Extracted data entries >>

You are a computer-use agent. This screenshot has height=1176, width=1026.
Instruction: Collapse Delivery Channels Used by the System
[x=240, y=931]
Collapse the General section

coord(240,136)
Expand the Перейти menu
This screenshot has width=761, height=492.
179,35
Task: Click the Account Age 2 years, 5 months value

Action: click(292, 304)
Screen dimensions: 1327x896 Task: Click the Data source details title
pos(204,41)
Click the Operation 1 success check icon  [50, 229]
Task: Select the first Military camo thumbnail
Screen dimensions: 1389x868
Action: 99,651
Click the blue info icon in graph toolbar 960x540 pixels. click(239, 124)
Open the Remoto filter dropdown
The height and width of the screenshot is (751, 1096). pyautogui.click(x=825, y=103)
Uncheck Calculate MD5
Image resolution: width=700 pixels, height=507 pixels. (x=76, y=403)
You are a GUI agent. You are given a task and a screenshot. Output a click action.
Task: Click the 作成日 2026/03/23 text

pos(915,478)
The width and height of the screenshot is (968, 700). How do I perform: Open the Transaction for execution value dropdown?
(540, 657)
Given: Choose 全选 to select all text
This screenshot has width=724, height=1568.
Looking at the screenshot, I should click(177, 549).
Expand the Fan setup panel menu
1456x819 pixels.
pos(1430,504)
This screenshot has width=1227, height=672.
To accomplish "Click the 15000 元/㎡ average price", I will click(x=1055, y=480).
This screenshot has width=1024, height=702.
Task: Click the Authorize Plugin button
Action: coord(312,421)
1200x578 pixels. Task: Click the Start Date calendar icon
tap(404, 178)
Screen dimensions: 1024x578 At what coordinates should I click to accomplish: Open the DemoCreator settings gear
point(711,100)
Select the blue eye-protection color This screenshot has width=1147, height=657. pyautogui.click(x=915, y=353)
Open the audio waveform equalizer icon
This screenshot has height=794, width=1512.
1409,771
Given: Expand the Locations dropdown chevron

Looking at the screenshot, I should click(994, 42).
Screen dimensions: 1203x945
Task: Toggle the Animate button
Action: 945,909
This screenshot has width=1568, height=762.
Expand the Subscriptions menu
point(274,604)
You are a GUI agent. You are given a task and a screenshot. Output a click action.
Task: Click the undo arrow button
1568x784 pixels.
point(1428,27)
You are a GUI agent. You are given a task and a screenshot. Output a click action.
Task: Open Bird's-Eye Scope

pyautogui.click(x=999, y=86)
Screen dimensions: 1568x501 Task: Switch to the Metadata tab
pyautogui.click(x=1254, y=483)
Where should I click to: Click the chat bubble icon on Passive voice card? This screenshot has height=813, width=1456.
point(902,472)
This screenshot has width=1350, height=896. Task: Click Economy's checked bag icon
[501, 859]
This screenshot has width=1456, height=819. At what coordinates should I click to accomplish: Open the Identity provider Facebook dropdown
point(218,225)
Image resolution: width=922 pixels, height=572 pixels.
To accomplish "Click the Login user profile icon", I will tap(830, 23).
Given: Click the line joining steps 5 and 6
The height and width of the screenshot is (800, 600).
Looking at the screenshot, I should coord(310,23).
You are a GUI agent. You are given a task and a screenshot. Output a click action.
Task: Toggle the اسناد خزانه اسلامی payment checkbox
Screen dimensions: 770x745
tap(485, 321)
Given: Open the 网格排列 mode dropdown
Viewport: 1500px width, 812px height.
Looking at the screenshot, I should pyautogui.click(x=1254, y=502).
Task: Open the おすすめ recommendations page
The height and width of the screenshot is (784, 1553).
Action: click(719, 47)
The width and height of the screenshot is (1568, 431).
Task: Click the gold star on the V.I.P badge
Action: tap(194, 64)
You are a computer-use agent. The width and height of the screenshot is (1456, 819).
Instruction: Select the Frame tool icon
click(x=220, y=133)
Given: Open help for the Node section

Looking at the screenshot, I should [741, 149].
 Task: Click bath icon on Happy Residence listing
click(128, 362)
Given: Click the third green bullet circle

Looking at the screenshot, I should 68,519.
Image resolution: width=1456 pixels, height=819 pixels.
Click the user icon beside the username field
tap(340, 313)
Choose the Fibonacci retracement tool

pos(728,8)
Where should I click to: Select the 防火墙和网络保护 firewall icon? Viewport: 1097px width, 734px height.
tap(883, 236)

WORK INSTRUCTIONS >> Count the lines in the entries that contain the string "accomplish", matching case exactly. Reply with the number only.

FINISHED EXERCISE >> 4